Multiple methods will be used to disseminate study findings. Findings will be communicated through the peer-reviewed literature and conference presentations with associated media coverage helping inform the wider public. At the conclusion of our study, our results will be made available as both printed and online resources.

We will disseminate our research findings in a clear, concise, and culturally-safe manner with Māori and Pacific communities. For example, we will develop press releases and provide these to Māori and Pacific media. We will participate in meetings and workshops which are relevant to the current study. This process will draw on the expertise of the Māori and Pacific Steering Groups. Members of the research group are already providing advice to the Ministry of Health and Health Promotion Agency of aspects of the RFPP programme and are recognised opinion leaders in clinical aspects of ARF and RHD management.

Discussion

This study will fill critical gaps in scientific knowledge that are needed to better understand the pathophysiology and risk factors for ARF; improve clinical management of cases; and design more effective ARF prevention programmes. Basic knowledge gaps addressed by this study include the immune response in throat and skin infection which has implications for understanding the potential role of skin infections as initiators of ARF. The study will allow comparison of the GAS emm-types associated with GAS pharyngitis and skin infections to those associated with the GAS throat carrier state, ARF, and well controls which may provide insights into GAS reservoirs and sources of infection. It is specifically designed to assess whether risk factors for ARF are likely to be mediated through the risk of GAS infections of the throat and skin.

Findings from this study could contribute to improved clinical management of GAS infections in a number of ways. The ULN (ASO/ADB titres) for at-risk New Zealand children will be determined as part of this study using specimens collected from healthy asymptomatic controls (New Zealand Health Survey sample) and previously collected from healthy controls in the Rheumatic Fever Risk Factors Study. It is recommended that each population establish their own ULN for streptococcal serology due to epidemiological differences in GAS between populations [46]. Findings will provide clinicians with a clearer understanding of the proportion of GAS positive sore throats in at-risk populations that are likely to be serologically confirmed pharyngitis compared with those that are likely carriage. It will specifically identify the proportion that are likely to be associated with viral pharyngitis and whether these proportions vary in a seasonal way.

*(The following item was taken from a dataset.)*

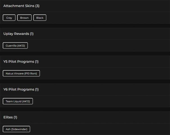Image resolution: width=170 pixels, height=135 pixels.
Task: Pick the Guerrilla (AK12) reward skin
Action: pyautogui.click(x=15, y=45)
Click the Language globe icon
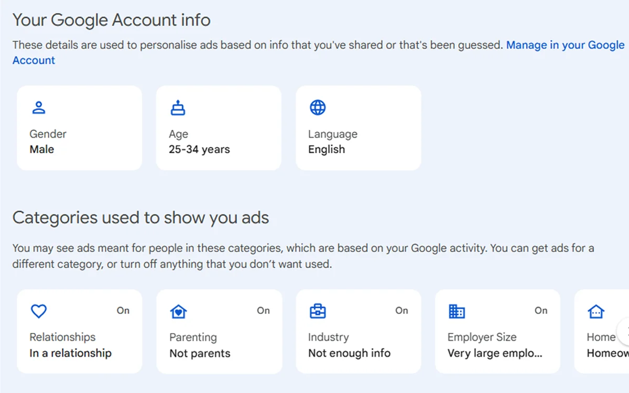Viewport: 629px width, 393px height. 318,107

The largest contribution of this study is likely to be to inform the improved design of rheumatic fever prevention programmes within New Zealand and internationally. Key aspects include whether skin infections need greater emphasis, the effectiveness of oral antibiotic treatment in treating GAS pharyngitis and carriage, and whether there are risk factors for GAS infections that might provide intervention points for reducing the risk of ARF. This study will provide an improved understanding of the immune response in these infections and its duration which can contribute to efforts to develop an effective group A streptococcal vaccine.

The study has limitations, including the representativeness of the study populations recruited and the constraints of the laboratory test methods. The study is based on children who access a healthcare provider when they have a sore throat or skin infection so may not fully represent disease distribution in the population. In particular, GAS skin infections that are swabbed may be those that are more prolonged and result in open infections (rather than cellulitis for example). Serology has limitations in distinguishing pharyngitis from carriage. It relies on specific cut points and timely collection of acute specimens that may not always be achieved. Some participants may have had recent GAS infections contributing to elevated antibody titres that are unrelated to their recent infection.